# [DOCUMENT SECTION]
<<<<

In the other story this week, The Guardian revealed the UK Ministry of Justice’s plans to support the establishment of call centres inside prisons, as part of prisoners’ work programmes. Not only could the scheme ‘lower costs and overheads’ for companies participating, but it could provide prisoners with paid work inside prison, contributing to their rehabilitation and increasing their prospects of employment after release. Quite apart from the fact that prisoners’ pay of £3 per day potentially undercuts pay rates for free workers (which MoJ defended by arguing that “All contracts with outside employers must comply with a strict code of practice which sets out that prisoners cannot be used to replace existing jobs in the community. Prisoner wages, for those in closed prisons, are set by prison governors and companies have no control over the level of payment”), there are concerns that putting call centres inside prisons would be one of the first instances of prisoners serving lengthy sentences coming into direct commercial contact with the public, and concerns about prison call centres’ compliance with data protection legislation.
Scholars have already pointed to conventional call centres’ panoptical surveillance strategies, using Foucault to theorise these regimes (e.g. Ball & Margulis 2011), but the idea of the prison acting as a site of ‘offshore outsourcing’ of call centre activity, where not only are wages very low but prisoners are also in the right time zone and have the appropriately reassuring regional accents, is intriguing. Debate over prisoners’ low wages and the effect of these on the competitiveness of firms employing free labour have been ongoing for some time, but it isn’t usually in relation to a ‘customer-facing’ commercial role such as this one. (Although Jackson (2011) notes that prisoners already work in call centres in India).
Two things seem to link video visitation in DC and the proposed prisoner call centres in the UK. Firstly the financial advantage that can be gained from deploying technology to connect prisoners and the outside world, be that either in cost savings for penitentiaries organising fewer face-to-face visits, or higher profits for commercial firms paying less for their call centre workers. Second is the nature of contact – which in both cases is technologically mediated, monitored and recorded, and disembodied, either through video screen or telephone headset, and which arguably serves to separate the prisoner ever further from family and community.

>>>>

# [DATA LISTING]
<<<<

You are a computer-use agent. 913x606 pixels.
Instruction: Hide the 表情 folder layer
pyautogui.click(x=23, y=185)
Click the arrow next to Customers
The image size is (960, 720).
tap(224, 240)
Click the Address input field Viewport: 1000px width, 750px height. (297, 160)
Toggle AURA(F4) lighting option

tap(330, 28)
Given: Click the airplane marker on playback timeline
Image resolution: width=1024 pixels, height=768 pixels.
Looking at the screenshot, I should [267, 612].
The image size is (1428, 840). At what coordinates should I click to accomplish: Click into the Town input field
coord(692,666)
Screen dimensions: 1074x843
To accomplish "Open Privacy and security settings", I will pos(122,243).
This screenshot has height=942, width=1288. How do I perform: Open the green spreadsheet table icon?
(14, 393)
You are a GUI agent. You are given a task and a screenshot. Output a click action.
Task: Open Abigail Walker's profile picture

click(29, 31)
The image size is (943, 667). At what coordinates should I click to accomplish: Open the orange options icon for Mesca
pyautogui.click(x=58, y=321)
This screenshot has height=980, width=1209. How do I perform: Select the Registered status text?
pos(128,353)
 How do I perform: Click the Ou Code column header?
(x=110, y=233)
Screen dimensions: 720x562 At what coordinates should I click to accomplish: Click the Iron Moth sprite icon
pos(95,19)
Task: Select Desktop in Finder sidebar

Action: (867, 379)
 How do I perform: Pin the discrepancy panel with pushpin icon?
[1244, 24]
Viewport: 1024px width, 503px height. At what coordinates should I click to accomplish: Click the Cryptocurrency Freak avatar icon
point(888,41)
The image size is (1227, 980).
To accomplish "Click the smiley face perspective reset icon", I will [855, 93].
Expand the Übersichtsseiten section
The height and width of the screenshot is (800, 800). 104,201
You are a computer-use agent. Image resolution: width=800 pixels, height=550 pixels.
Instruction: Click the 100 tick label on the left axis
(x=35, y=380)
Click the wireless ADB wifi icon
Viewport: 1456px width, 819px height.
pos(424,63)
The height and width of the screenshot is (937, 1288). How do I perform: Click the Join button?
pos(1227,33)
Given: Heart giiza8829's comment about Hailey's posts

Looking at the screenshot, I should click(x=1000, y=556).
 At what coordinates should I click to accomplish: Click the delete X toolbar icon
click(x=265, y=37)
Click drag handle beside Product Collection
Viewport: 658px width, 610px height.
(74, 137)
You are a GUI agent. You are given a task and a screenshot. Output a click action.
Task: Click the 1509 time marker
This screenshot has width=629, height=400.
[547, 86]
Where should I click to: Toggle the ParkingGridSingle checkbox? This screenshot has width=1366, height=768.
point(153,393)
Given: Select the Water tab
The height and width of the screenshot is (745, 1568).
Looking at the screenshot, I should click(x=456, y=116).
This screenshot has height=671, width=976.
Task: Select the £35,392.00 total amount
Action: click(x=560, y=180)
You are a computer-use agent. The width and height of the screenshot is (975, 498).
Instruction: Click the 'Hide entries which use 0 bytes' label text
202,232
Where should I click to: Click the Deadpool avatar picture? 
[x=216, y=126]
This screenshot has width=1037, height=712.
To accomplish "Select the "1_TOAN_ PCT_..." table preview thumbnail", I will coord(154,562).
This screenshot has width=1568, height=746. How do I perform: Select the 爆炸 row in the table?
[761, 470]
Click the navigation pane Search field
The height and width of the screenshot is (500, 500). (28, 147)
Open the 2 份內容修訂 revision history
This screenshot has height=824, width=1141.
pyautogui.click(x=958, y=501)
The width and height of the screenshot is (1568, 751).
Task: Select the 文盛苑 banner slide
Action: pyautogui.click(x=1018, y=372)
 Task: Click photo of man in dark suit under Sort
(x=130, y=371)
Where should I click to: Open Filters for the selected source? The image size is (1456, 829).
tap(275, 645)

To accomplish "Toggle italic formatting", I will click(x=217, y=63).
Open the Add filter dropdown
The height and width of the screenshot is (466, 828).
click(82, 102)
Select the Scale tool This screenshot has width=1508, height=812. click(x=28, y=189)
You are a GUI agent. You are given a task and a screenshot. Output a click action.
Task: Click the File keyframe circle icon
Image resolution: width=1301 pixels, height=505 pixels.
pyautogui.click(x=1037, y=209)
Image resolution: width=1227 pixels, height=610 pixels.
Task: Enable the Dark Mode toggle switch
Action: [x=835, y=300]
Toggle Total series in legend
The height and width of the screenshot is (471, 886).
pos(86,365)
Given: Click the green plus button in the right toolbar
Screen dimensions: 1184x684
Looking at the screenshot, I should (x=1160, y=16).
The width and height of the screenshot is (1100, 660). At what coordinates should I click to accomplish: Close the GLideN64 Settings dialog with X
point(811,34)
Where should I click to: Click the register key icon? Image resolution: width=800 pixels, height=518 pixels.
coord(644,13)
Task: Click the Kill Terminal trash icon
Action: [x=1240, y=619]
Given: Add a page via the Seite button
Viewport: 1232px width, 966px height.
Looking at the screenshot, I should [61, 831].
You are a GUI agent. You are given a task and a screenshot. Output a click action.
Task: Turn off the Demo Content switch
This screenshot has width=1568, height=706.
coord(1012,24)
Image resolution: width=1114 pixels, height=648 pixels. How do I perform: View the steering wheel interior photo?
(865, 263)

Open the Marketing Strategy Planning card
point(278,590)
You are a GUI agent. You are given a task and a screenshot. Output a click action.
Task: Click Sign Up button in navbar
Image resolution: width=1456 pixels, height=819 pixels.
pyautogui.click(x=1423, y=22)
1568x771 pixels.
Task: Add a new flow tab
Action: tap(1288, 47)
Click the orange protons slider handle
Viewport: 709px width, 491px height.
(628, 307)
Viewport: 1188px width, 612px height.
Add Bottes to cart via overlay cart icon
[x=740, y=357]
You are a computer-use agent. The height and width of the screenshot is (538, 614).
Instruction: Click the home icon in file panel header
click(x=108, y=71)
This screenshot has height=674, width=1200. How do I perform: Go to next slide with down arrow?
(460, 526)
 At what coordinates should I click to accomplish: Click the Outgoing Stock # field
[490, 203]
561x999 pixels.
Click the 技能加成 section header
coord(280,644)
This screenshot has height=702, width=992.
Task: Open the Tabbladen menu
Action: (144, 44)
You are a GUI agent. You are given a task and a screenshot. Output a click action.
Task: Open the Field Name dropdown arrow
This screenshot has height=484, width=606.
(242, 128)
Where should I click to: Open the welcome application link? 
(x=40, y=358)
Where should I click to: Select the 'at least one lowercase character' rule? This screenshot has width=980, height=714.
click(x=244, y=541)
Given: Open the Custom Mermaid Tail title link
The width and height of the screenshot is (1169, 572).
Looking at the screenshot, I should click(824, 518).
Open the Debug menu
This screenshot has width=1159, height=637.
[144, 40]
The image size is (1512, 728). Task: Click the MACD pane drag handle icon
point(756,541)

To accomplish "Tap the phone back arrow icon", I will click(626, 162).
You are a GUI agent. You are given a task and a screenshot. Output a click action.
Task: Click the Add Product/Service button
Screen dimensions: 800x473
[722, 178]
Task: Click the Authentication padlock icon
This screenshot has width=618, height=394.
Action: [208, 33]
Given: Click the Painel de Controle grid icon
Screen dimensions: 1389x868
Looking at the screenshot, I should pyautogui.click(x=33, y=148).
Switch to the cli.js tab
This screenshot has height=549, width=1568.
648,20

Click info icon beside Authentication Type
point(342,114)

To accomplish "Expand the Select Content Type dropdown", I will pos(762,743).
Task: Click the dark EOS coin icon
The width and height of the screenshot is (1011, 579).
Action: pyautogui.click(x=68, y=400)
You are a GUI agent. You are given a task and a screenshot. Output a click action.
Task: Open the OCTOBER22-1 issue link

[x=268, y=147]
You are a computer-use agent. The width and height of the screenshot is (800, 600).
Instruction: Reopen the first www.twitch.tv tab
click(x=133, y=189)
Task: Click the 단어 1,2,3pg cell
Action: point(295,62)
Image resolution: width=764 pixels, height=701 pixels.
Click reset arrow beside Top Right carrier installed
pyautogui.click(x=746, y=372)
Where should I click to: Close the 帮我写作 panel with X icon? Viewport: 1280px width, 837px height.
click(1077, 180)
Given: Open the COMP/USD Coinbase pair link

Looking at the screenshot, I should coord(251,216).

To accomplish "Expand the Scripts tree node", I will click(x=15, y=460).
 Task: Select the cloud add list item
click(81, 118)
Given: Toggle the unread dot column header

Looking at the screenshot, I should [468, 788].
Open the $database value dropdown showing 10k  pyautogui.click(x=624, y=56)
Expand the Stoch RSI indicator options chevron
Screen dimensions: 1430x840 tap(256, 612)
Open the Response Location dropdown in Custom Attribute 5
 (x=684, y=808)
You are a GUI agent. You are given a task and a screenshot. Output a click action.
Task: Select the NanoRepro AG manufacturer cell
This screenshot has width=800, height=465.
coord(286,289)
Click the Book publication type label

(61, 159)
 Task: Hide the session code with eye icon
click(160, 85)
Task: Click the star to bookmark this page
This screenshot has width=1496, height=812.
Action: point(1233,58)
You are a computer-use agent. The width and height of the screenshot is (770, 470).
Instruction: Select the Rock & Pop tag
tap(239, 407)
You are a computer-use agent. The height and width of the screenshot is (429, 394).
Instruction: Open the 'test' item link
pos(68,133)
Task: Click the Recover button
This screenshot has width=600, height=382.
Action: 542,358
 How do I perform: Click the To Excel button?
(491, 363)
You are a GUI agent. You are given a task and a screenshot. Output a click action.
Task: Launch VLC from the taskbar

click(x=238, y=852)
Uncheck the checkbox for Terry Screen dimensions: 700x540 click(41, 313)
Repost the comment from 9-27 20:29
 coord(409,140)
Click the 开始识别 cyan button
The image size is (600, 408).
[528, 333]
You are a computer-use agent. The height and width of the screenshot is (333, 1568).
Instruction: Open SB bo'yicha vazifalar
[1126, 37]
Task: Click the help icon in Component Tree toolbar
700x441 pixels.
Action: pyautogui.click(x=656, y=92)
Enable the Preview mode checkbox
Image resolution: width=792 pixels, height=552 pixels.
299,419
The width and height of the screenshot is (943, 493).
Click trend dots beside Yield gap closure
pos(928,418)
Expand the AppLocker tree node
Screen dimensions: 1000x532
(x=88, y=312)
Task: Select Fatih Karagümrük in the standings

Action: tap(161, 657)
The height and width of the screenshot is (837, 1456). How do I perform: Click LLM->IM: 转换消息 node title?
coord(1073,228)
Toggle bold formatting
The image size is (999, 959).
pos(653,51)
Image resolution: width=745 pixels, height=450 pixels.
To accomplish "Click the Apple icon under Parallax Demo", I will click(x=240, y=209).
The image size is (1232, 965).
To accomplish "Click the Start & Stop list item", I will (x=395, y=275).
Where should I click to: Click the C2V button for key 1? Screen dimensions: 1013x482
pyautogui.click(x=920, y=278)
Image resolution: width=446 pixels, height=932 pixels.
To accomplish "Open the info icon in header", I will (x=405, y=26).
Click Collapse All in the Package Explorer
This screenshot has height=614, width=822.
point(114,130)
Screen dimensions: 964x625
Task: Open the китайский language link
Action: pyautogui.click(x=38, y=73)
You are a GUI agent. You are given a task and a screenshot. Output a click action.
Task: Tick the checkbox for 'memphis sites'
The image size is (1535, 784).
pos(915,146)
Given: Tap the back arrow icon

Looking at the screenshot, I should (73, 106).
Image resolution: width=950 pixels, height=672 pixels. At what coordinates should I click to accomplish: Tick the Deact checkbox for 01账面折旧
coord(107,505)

>>>>

# [WORK TO COMPLETE]
In the passage on prison call centres, how much are prisoners paid per day?

# [EXERCISE SOLUTION]
£3 per day.